Visit to Dunbar Castle, 24th August 2013
On my way south for a break I stopped off at a few castles. The first of these, and arguably the most important, was the very ruinous castle at Dunbar, which I visited on Saturday lunchtime. I had been trying to arrange access through East Lothian Council, but it appears they were unable to locate any of their sets of keys to the gate – the castle compound is fenced off for safety reasons.
Dunbar Castle is built on a headland by the old harbour, and the surviving remains are part of a much larger complex which stretched out into what is now the leisure centre car park. There are only two parts which remain visible today, the inner castle area down by the harbour entrance, and the blockhouse, which is the part closest to the leisure centre. These two sections were linked until recently by a covered passageway which has collapsed.
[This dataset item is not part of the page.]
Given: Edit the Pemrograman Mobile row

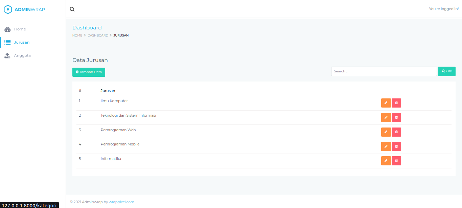Looking at the screenshot, I should (x=386, y=146).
The angular blockhouse survives to first floor height (there were originally two floors of guns here) most of the way around its circumference, although the means of access to the covered passageway has vanished. The covered passageway itself does not survive, although the access from the castle is still visible from below. It is by no means clear if this passageway was a bridge or a wall; the earliest photographs show an arch beneath, but this was rough masonry and may have been eroded. Access to the blockhouse is not possible without a dangerous climb up the cliffs, which I didn’t attempt as it was raining!
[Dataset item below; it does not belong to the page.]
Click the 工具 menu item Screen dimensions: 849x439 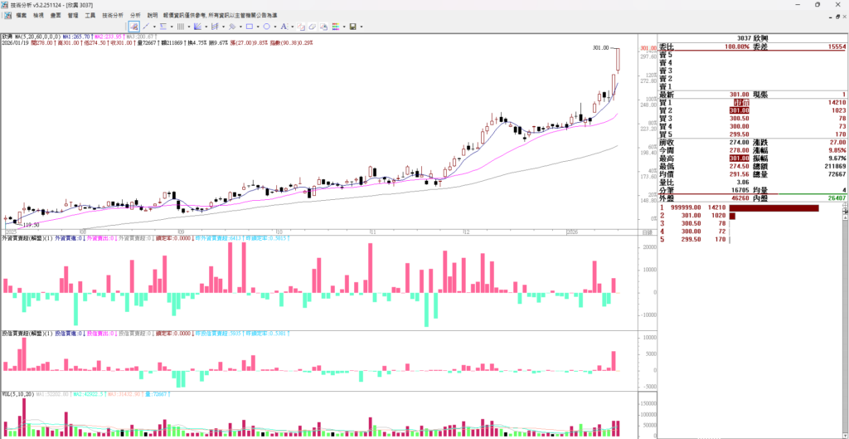(x=90, y=15)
The castle compound itself is fenced off with a metal railing, since the cliff edges and walls are not stable. From the harbour road to the east, it is clear that the natural defences of the promontory have been augmented with the building of a massive wall of red sandstone, which forms one side of a lengthy barbican-gatehouse. This barbican from the approach would have looked like a pair of tall square towers, with arrowslits and gunloops at the upper levels only. This is because for most of its height, the barbican was a shell of masonry around solid rock. Between the two “towers”, a steep set of stairs rises to the level of the hollow sections, which contained a series of small chambers on at least two levels, and then a further set of stairs to the courtyard area beyond. Access was provided from the western barbican “tower” to the covered passageway leading to the blockhouse. This was defended by a gunloop.
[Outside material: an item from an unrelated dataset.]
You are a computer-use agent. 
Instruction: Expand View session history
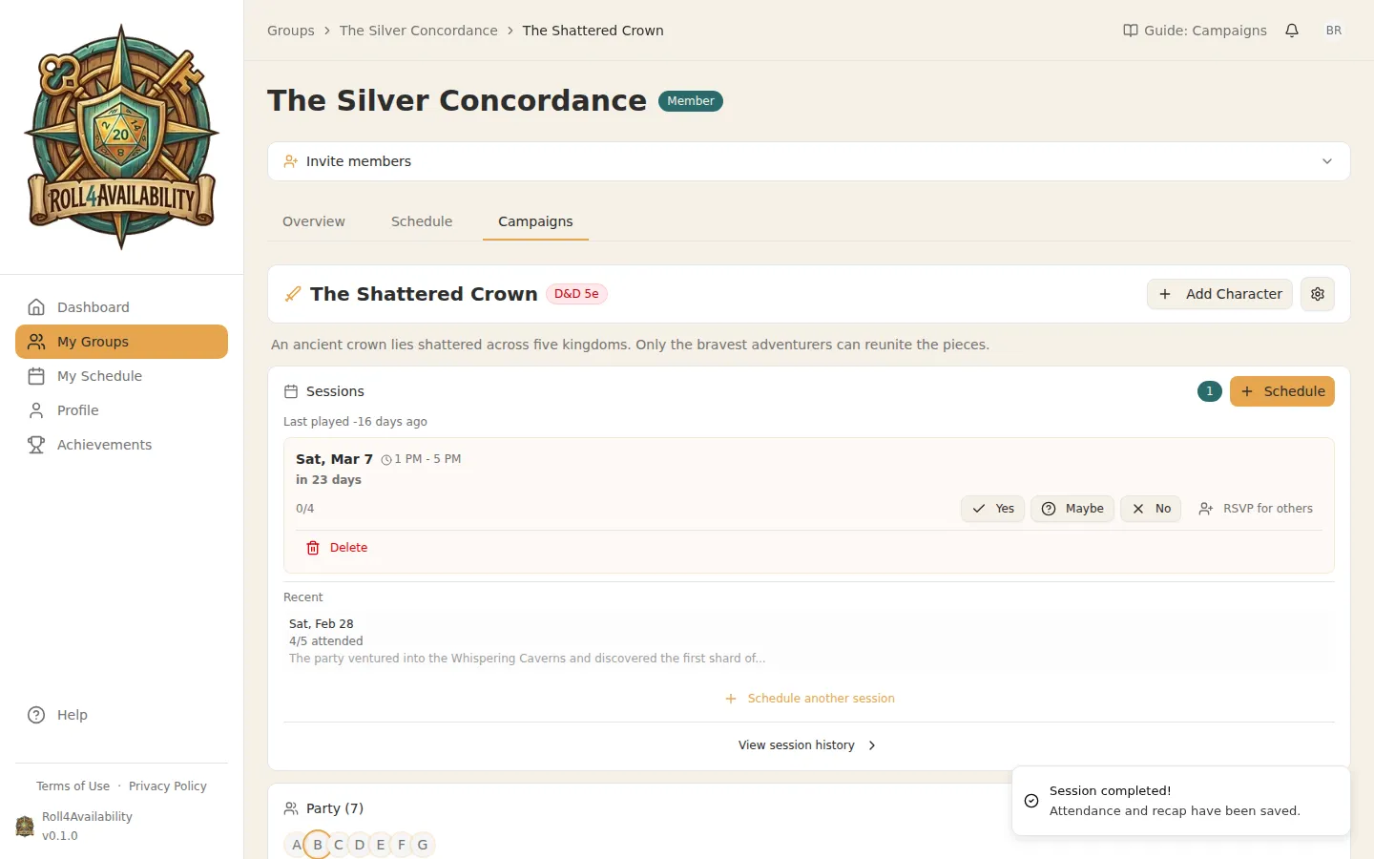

Within the courtyard area, which was surrounded by a curtain wall (now vanished), was the great hall complex and most likely other subsidiary buildings. A section of the eastern gable of the great hall complex is what stands as a solitary reminder of the original height of the castle, which must have dominated the town and harbour. A further section, displaying armorial panels, has collapsed since being sketched on a number of occasions. Other sections of facing masonry survive most of the way around the headland, showing that the augmented natural defences went all the way around the site. The northernmost end of the headland was destroyed when that harbour was improved, which contained further buildings and walls, and seems to have had at least one tower built upon it according to early sketches. This may have blocked the entirety of the harbour entrance, but this isn’t at all clear, and I wasn’t able to climb up the rock on the north side of the harbour to look at any evidence for building extending this far out, which would have been helpful. Masonry on the north face of the cliff face overlooking the harbour would suggest that the section blown up was fairly narrow, and tapered to a point with the tower at the end.
The castle is described as having been destroyed three times; by the Earl of Dunbar in the 1330s, by the Crown in 1496, and finally on orders from Parliament in 1568. It is therefore likely that the surviving remnants of the castle are 14th century at the earliest, although the design overall probably didn’t change much since conception, and may even go back to the 12th century. The style of the arrowslits in the barbican is quite late, possibly dating to the rebuilding of the castle c1500 and the presence of the large gunloops suggests that substantial remodelling took place in the 1530s alongside the construction of the blockhouse. In truth, I could see little that can date individual parts of the castle from the outside. Inside may be a different story.
To the east of the castle, and at the other end of the harbour, is a D shaped artillery fort. This dates from the late 18th century and was apparently built to deter piracy after an American ship tried to raid Dunbar harbour in 1781!
Dunbar is a lovely little town, and I thoroughly recommend a visit. Access to the castle is likely to remain a problem, but good views can be had from the leisure centre as well as the harbour area.